Diffusion Tensor Imaging in Acute Blast-Related Mild Traumatic Brain Injury in Injured Service Members in Afghanistan (S14.002)

2013 
OBJECTIVE: To evaluate the presence, pattern and clinical correlation of diffuse axonal injury (DAI), as evidenced using diffusion tensor imaging (DTI), in specific brain regions in blast-related mild traumatic brain injury (mTBI) in service members (SM) in Afghanistan. BACKGROUND: mTBI is a major concern for SM sustaining blast injuries in Afghanistan; the majority experience mild and transient neurological deficits and return to combat within days-weeks. DTI is an imaging technique that assesses the integrity of white matter and is thought to identify DAI, hallmark of mTBI. DTI was found to be abnormal in blast-exposed SM that were medically evacuated from combat areas (MacDonald et al, NEJM 2011), but little is known about more mildly injured SM that return to combat. DESIGN/METHODS: This is a prospective observational study of 230 US service members (115 mTBI and 115 healthy controls), enrolled between 03/14/2012 and 09/06/2012 in Afghanistan. Subjects underwent brain MRI (Phillips Achieva 1.5T), within 7 days from injury (mTBI): T1 (1x1x1 mm), T2 (1x1x1 mm), DTI (15 diffusion directions, b=1000, 2.5x2.5x2.5 mm), representing first-time use of MRI in a combat zone. Fractional anisotropy (FA), radial diffusivity, axial diffusivity and mean diffusivity were calculated for specific Regions of Interest. RESULTS: A total of 212 subjects (106 mTBI and 106 controls) completed the study. DTI data was analyzed for 76 mTBI and 86 controls as the image processing is still ongoing. FA was significantly reduced in mTBI compared to controls in the orbitofrontal white matter right (p 0.02), left (p 0.04), right superior longitudinal fasciculus (p 0.01) and middle cerebellar peduncle (p 0.03).
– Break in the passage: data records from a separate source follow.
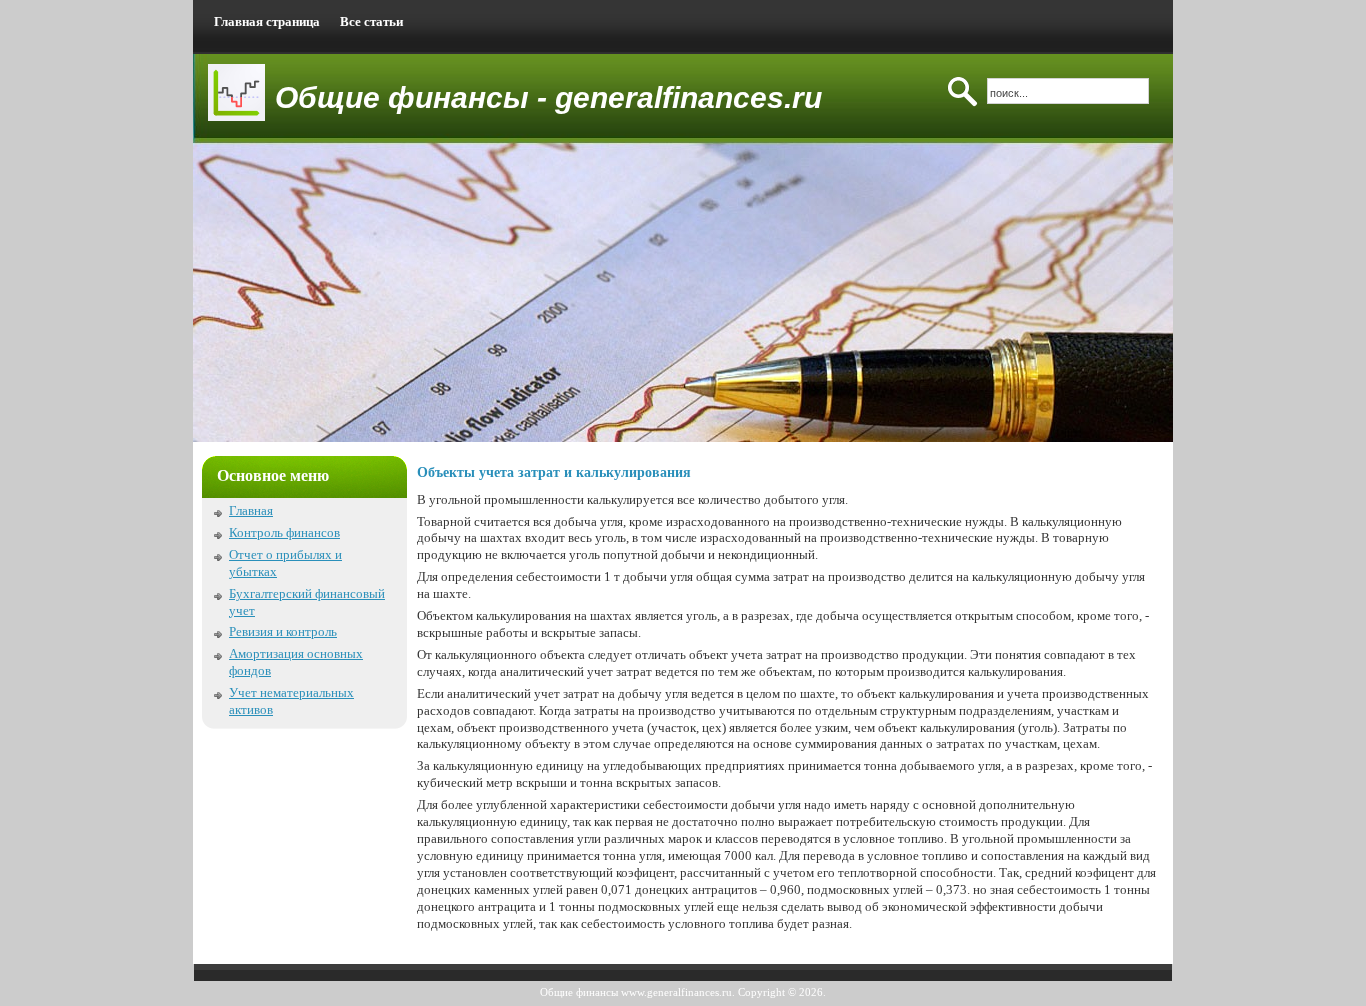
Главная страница (267, 21)
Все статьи (371, 21)
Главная (251, 510)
CONCLUSIONS: The results parallel findings from previous studies (MacDonald et al, NEJM 2011), offering new evidence that white matter injury can occur even in milder forms of blast-related mTBI. Additional imaging and clinical data analysis will be available at the time of presentation. Disclosure: Dr. Adam has nothing to disclose. Dr. MacDonald has nothing to disclose. Dr. Rivet has nothing to disclose. Dr. Ritter has nothing to disclose. Dr. May has nothing to disclose. Dr. Barefield has nothing to disclose. Dr. Duckworth has nothing to disclose. Dr. La Barge has nothing to disclose. Dr. Asher has nothing to disclose. Dr. Drinkwine has nothing to disclose. Dr. Brody has nothing to disclose.